_Task to carry out_: Write the records out again exactly, leaving no images in.

_Listed records_:
╭──
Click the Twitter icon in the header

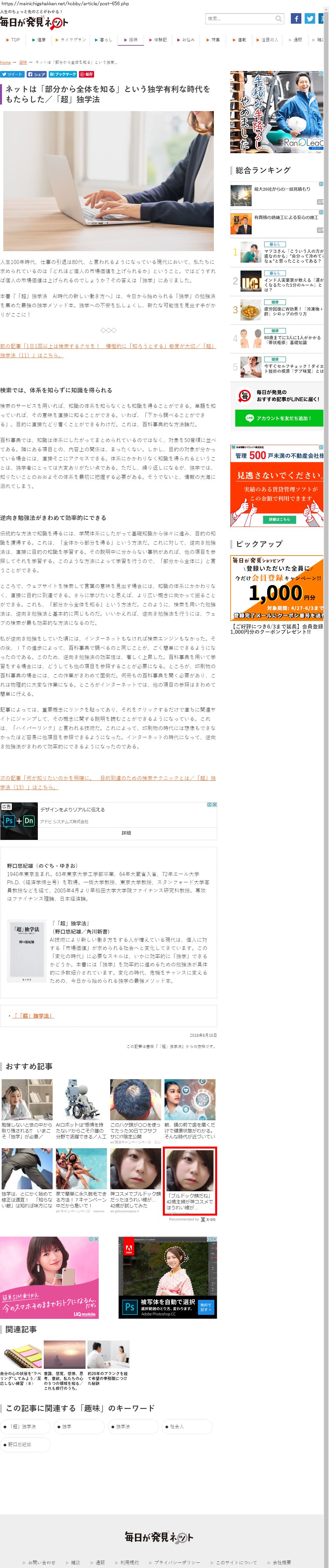click(310, 19)
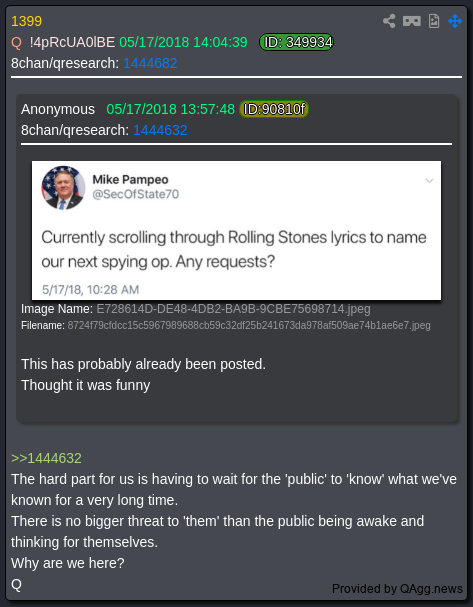Click the share icon on post 1399
This screenshot has width=473, height=607.
click(x=389, y=21)
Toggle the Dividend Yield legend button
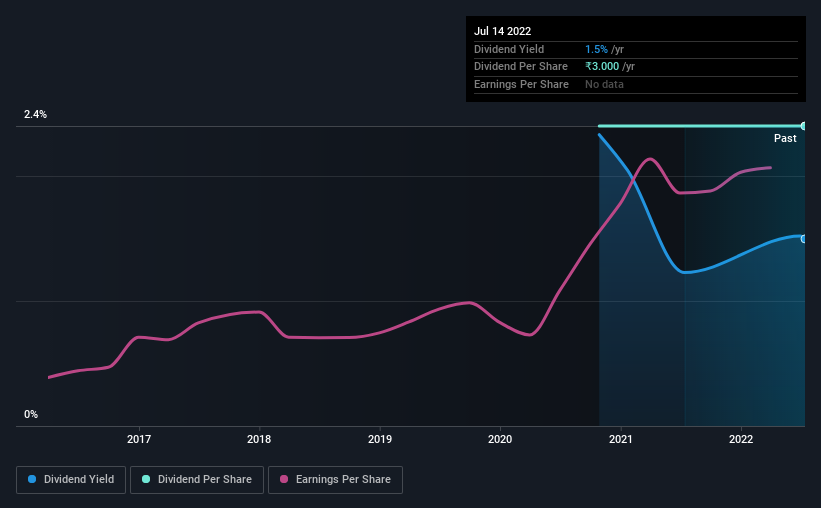Image resolution: width=821 pixels, height=508 pixels. (x=71, y=480)
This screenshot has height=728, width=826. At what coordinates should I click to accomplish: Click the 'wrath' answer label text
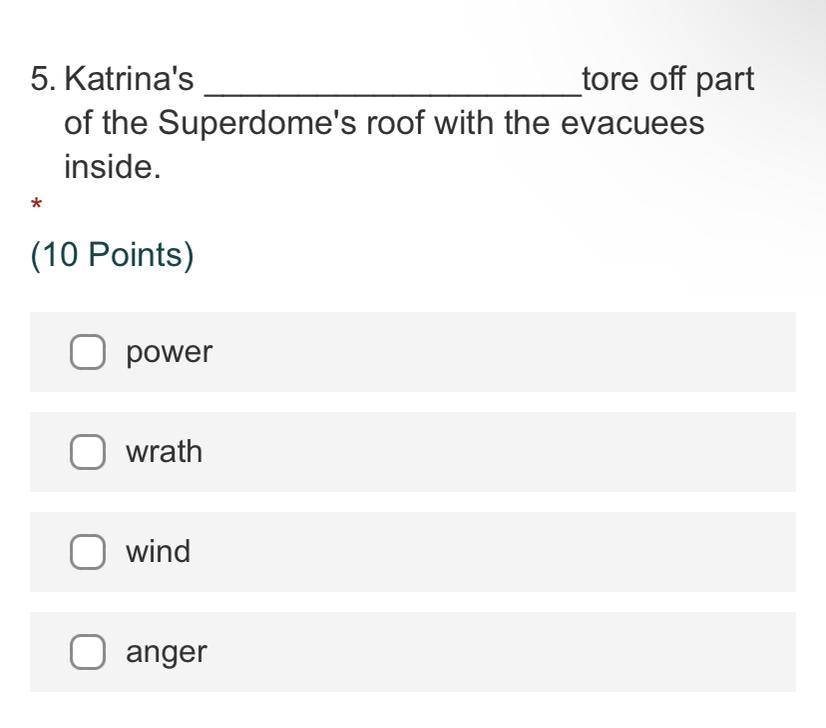[164, 452]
╰──
_Output of the task_:
Click the Twitter icon in the header

click(310, 19)
Click the share icon on post 1399
This screenshot has width=473, height=607.
click(x=389, y=21)
Toggle the Dividend Yield legend button
Image resolution: width=821 pixels, height=508 pixels. (x=71, y=480)
This screenshot has height=728, width=826. At what coordinates should I click to accomplish: Click the 'wrath' answer label text
[164, 452]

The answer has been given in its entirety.